**Records from a data collection**
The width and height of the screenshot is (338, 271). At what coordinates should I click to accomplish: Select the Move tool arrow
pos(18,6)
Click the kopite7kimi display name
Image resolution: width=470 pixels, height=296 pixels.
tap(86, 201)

**Instructions to follow**
Write out the records above again, line for line, without changing anything.

**Complete response**
The width and height of the screenshot is (338, 271). At what coordinates should I click to accomplish: Select the Move tool arrow
pos(18,6)
Click the kopite7kimi display name
Image resolution: width=470 pixels, height=296 pixels.
tap(86, 201)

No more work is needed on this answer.